Ce concept, en raison de la puissance de description et d’explication des expériences vécues par des milliers de personnes, a été rapidement repris et développé par de nombreux·ses autres intellectuel·les latino-américain·es. Citons en particulier Edgardo Lander, sociologue vénézuelien, et Walter Mignolo, sémiologue argentin, qui parlent de la « colonialité du savoir » pour évoquer l’asymétrie de valorisation des savoirs entre le monde européen/occidental et les autres régions du monde. Par exemple, quand on parle d’art en Europe, on parle d’artisanat en Amérique latine ; quand on parle de connaissance en Europe, on parle de sagesse en Amérique latine ; quand on parle de philosophie en Europe, on parle de cosmovision en Amérique latine ; quand on parle de religion en Europe, on parle de croyances en Amérique latine. La force de ce concept de colonialité du savoir est qu’il a trait à une histoire globale, mondiale, mais qu’il peut aussi bien s’appliquer aux relations entre anciens pays colonisateurs et anciens pays colonisés [2], qu’au sein des pays eux-mêmes : ainsi, la colonisation du savoir et l’asymétrie de leur valorisation sont particulièrement évidentes entre les populations urbaines, métisses et les populations autochtones, souvent rurales.

D’autres chercheur·ses ont ensuite développé le concept de colonialité de l’être (Nelson Maldonado-Torres, portoricain) ; colonialité du genre (Maria Lugones, philosophe argentine) ; colonialité du faire, du voir, du langage… Ces intellectuel·les se sont organisé·es autour du groupe modernité / colonialité. Il s’agit de l’un des collectifs de pensée critique les plus importants d’Amérique Latine, qui rassemble des sociologues, anthropologues, philosophes, pédagogues, etc. Présenter les théoricien·nes de la colonialité est important, car cela explique leur point de vue situé [3] : celui de chercheur·ses et intellectuel·les latino-américain·es qui travaillent en général dans des universités états-uniennes, et qui cherchent à donner du sens à leur expérience particulière de migration. Ils et elles y pensent le processus de racialisation (cf infra) dans le cadre de l’exploitation capitaliste internationale, et produisent une critique de la modernité européenne. Par exemple, le respect des droits des femmes est souvent présenté comme un critère de modernité d’une société ; or, il s’agit d’une idée tout à fait récente, qui n’a pas plus 50 ans dans nos propres pays et est le résultat d’une conflictualité interne aux sociétés occidentales. Certains secteurs sociaux (qui étaient jusqu’à présent hostiles au féminisme) qui instrumentalisent la lutte pour les droits des femmes dans le but de stigmatiser certains pays, certaines aires culturelles, ou certains groupes sociaux, en les qualifiant « d’anti-moderne », ont, de fait, une démarche coloniale.

*MATÉRIEL FOURNI*:
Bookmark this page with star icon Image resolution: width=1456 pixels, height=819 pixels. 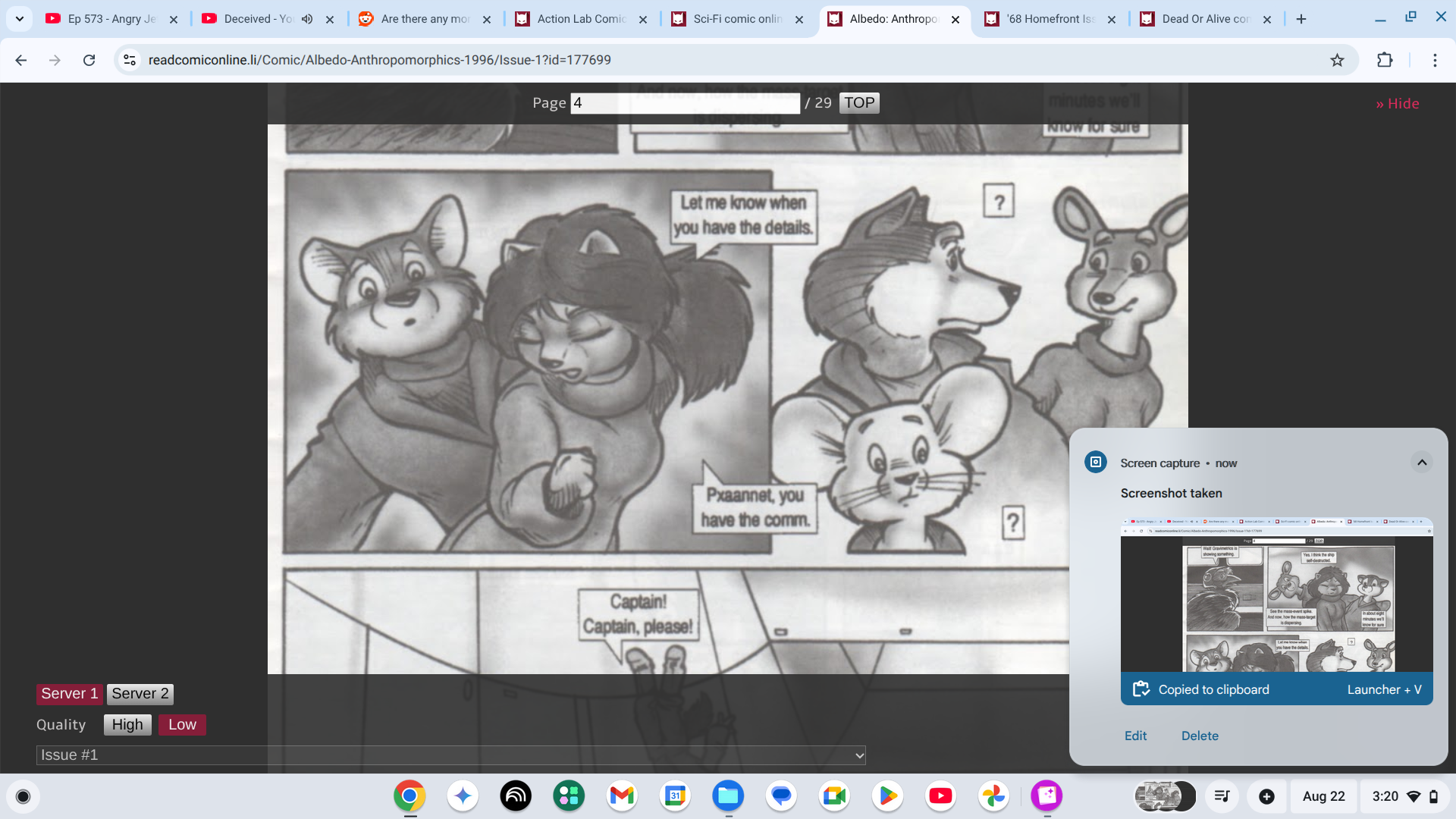click(1337, 60)
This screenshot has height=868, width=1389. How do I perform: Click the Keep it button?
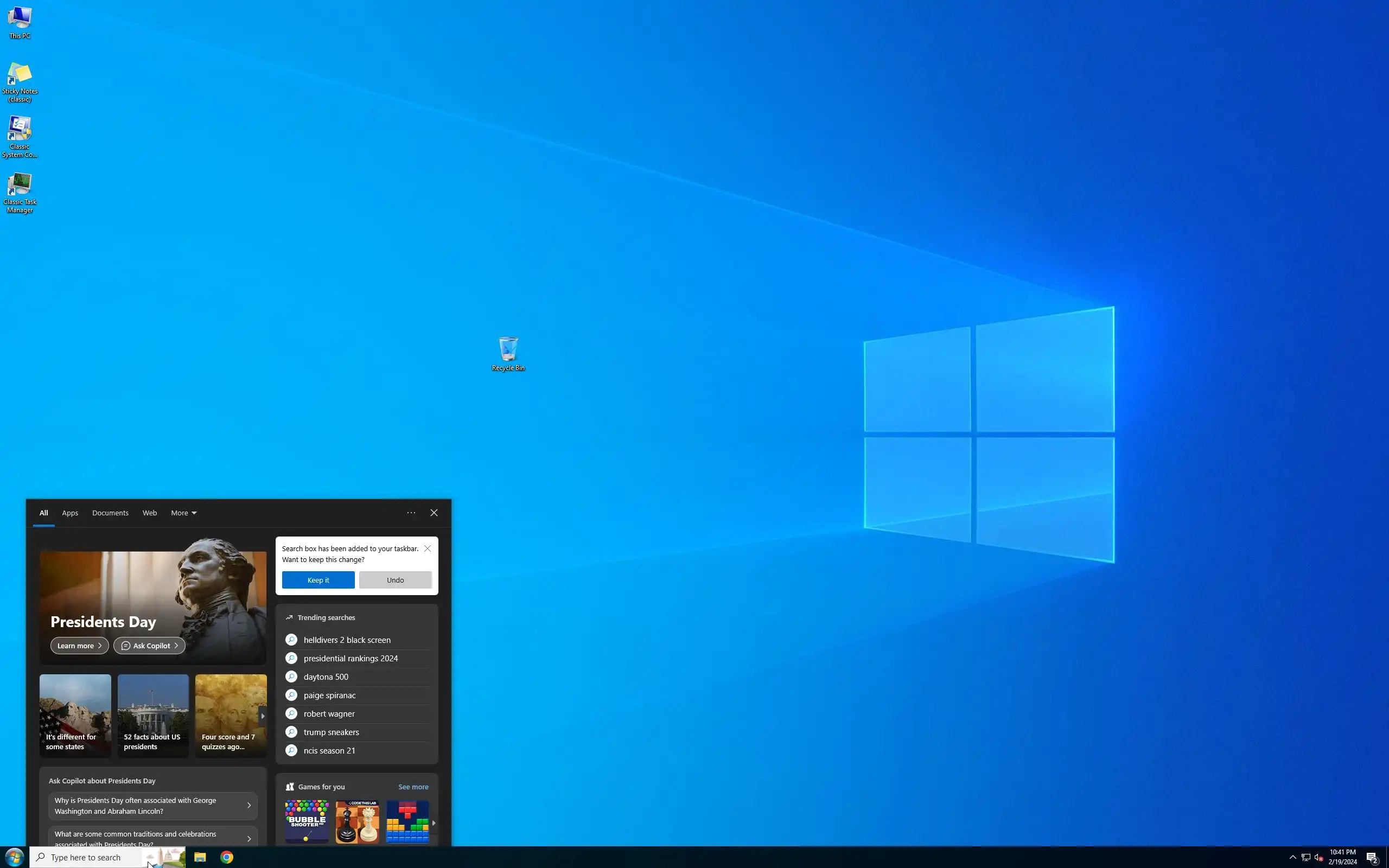318,580
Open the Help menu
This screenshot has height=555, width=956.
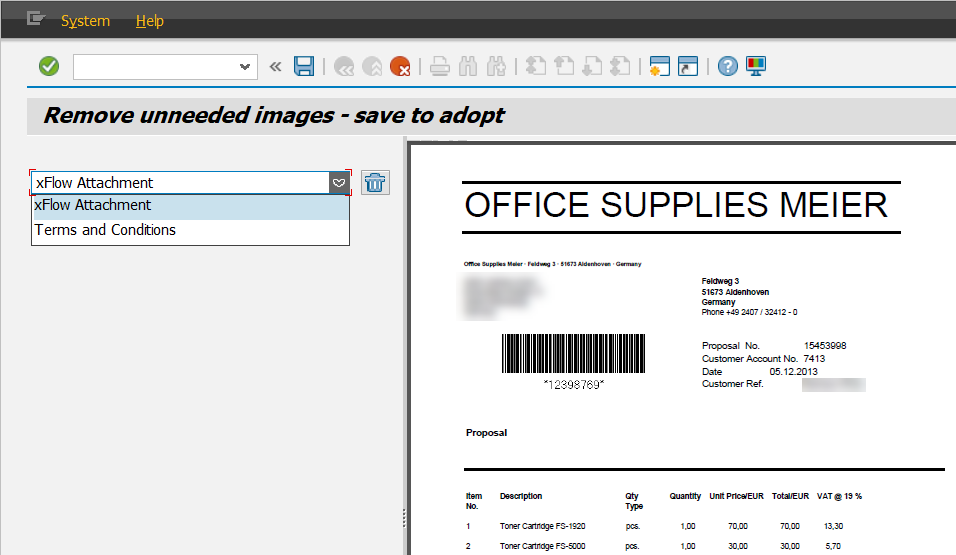tap(149, 21)
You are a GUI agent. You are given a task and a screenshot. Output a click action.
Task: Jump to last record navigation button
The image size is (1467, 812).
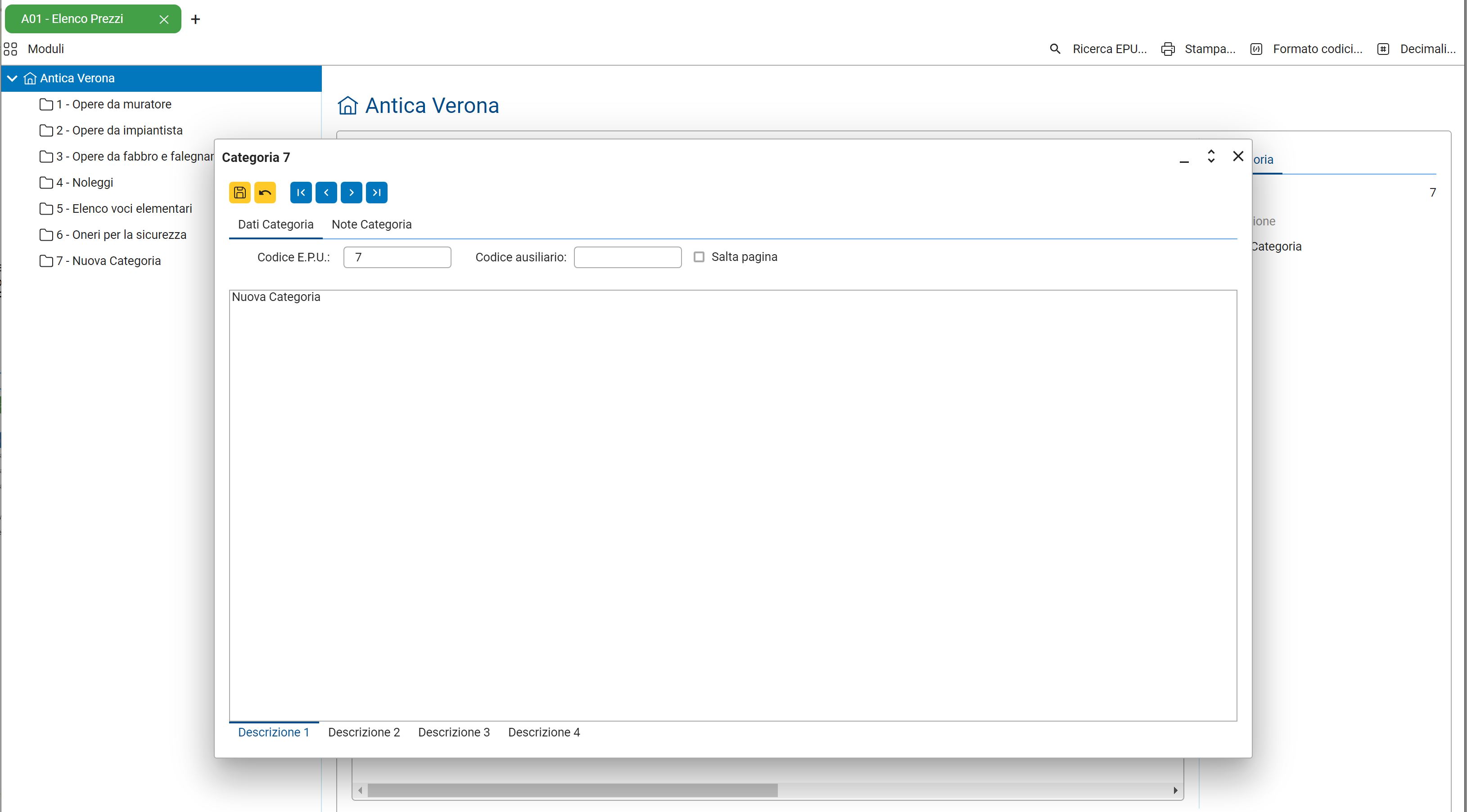(x=376, y=193)
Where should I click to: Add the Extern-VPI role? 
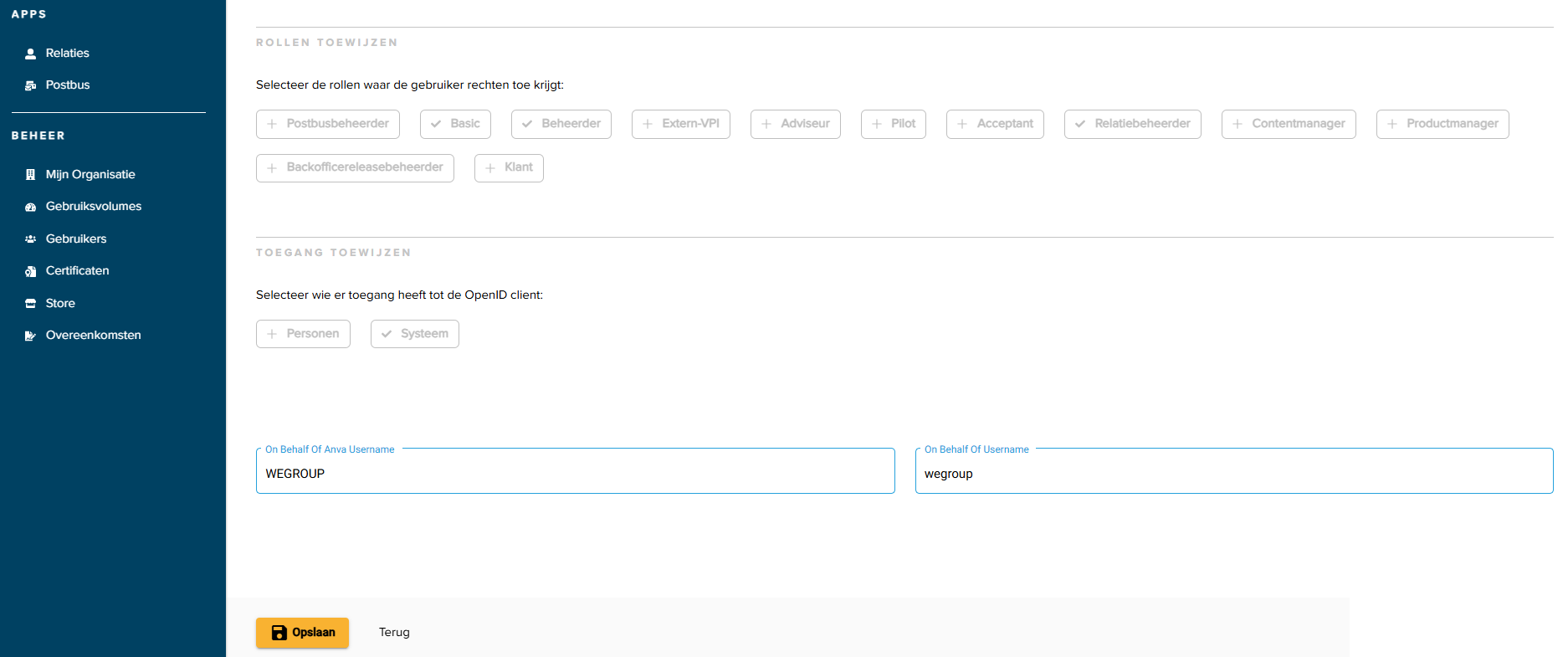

*CONSIGNE ÉCRITE 1*: Traduisez en anglais cette phrase du texte sur la colonialité : « Ces intellectuel·les se sont organisé·es autour du groupe modernité / colonialité. »
*CONSIGNE ÉCRITE 2*: Écrivez la suite du texte sur la colonialité, en partant de sa dernière phrase.
Le matériel fourni ne sert à rien ici.

*RÉPONSE ATTENDUE 1*: These intellectuals organized themselves around the modernity/coloniality group.

*RÉPONSE ATTENDUE 2*:
Qu’en est-il en France de la place du concept de décolonialité ? Lors d’un colloque international organisé en mars 2021, Irene Pereira, philosophe à l’université de Créteil, affirmait que la réception et la compréhension, en France, du concept de colonialité sont très insatisfaisantes. Selon elle, le concept est généralement repris en dehors de son contexte, et les intellectuel·les (ou autres personnes) français·es qui l’évoquent ne le comprennent pas toujours ou pas toujours correctement, du fait d’un manque de rigueur dans l’étude d’un concept qui n’émerge pas de notre propre contexte socio-culturel.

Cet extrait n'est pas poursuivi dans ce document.